Des données plus robustes indispensables
En réalité, les cas d’ankyloglossie demeurent rares et plus
encore ceux entraînant des difficultés majeures d’allaitement. Par
ailleurs, l’application de nombreux conseils permet le plus souvent
de résoudre les problèmes rencontrés par les mères qui souhaitent
nourrir leur enfant au sein. Cependant, souvent encouragés par des
groupes promouvant l’allaitement, la frénotomie linguale est
présentée sur certains forums comme une solution miracle, voire
comme un passage obligé. Aussi, plusieurs organisations de
pédiatres et de spécialistes de l’allaitement viennent de signer un
communiqué commun pour appeler à la plus grande prudence. Elles
émettent cinq recommandations, rappelant tout d’abord qu’en
l’absence de difficultés, la présence d’un frein de langue court
et/ou épais n’est pas une indication chirurgicale.

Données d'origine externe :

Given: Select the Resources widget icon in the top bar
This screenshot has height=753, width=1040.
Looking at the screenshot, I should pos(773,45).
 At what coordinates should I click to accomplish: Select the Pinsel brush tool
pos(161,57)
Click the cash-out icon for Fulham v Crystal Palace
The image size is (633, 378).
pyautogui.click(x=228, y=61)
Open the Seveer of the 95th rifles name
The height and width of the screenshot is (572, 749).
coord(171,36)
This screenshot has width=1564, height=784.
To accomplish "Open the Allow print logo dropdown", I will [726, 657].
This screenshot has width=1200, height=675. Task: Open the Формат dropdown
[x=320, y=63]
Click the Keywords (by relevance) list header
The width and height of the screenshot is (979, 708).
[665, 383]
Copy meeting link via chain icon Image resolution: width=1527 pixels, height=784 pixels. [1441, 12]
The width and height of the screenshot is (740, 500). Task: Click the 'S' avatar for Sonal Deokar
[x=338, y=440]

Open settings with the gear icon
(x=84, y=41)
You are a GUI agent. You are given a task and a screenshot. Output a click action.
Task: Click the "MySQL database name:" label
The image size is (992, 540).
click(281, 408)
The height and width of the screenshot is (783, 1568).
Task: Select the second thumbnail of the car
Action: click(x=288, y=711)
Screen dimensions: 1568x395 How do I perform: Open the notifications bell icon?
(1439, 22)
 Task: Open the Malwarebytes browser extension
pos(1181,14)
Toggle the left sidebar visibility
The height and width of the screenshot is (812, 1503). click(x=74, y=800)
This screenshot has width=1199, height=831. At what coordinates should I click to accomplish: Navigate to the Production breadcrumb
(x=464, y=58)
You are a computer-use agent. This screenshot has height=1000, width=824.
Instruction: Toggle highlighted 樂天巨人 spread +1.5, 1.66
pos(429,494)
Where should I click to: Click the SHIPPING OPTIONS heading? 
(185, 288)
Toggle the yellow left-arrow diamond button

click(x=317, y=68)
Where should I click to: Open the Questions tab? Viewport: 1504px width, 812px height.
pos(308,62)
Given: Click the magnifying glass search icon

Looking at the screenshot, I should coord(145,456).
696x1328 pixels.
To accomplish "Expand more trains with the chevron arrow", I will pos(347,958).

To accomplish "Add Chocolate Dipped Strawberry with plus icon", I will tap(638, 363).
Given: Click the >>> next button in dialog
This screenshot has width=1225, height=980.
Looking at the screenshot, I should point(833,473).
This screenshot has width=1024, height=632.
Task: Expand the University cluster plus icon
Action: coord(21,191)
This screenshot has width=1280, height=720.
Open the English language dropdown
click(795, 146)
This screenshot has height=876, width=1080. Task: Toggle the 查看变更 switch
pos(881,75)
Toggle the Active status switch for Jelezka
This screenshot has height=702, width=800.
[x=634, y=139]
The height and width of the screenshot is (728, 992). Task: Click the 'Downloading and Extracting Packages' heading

Elles insistent par ailleurs pour que cette indication soit
uniquement posée par des professionnels de formation universitaire
ou ayant une formation agréée alors que le cas de chiropracteurs ou
d’ostéopathes délivrant des conseils dans ce sens sont
régulièrement signalés. Ces sociétés savantes notent encore que la
chirurgie doit demeurer exceptionnelle. Elles appellent enfin à une
meilleure formation des professionnels de santé en ce qui concerne
la préparation à l’allaitement et plaident pour que des études
méthodologiquement rigoureuses permettent une description plus
standardisée de l’ankyloglossie, une précision des indications de
la frénotomie et une évaluation de la réelle efficacité et de la
tolérance de cette intervention qui peut entraîner des
complications trop souvent négligées par ses défenseurs.
Une tendance globale
Ces spécialistes, à l’instar du Dr Gisèle Gremmo-Féger se montrent
particulièrement choqués que des praticiens préconisent une
intervention alors que les preuves de sa pertinence manquent. Outre
l’appât du gain, ils y voient une nouvelle manifestation d’un
déficit de culture scientifique chez certains professionnels y
compris des médecins.
L'indication d'une section du frein de la langue pour brièveté est l'incapacité de l'enfant à sortir sa langue de la bouche. L'intervention est très simple, une section sous une sédation suffisante. Cette éventualité est rare et n'empêche absolument pas le nourrisson de téter ou de prendre un biberon où la protraction de la langue n'est pas utilisée. Le diagnostic d'ailleurs est rarement précoce tant le nourrisson n'est en fait pas gêné. L'ankylglossie est différente, rare mais en général dans un contexte malformatif plus important. Son traitement chirurgical est très difficile, c'est autre chose et c'est un vraie malformation.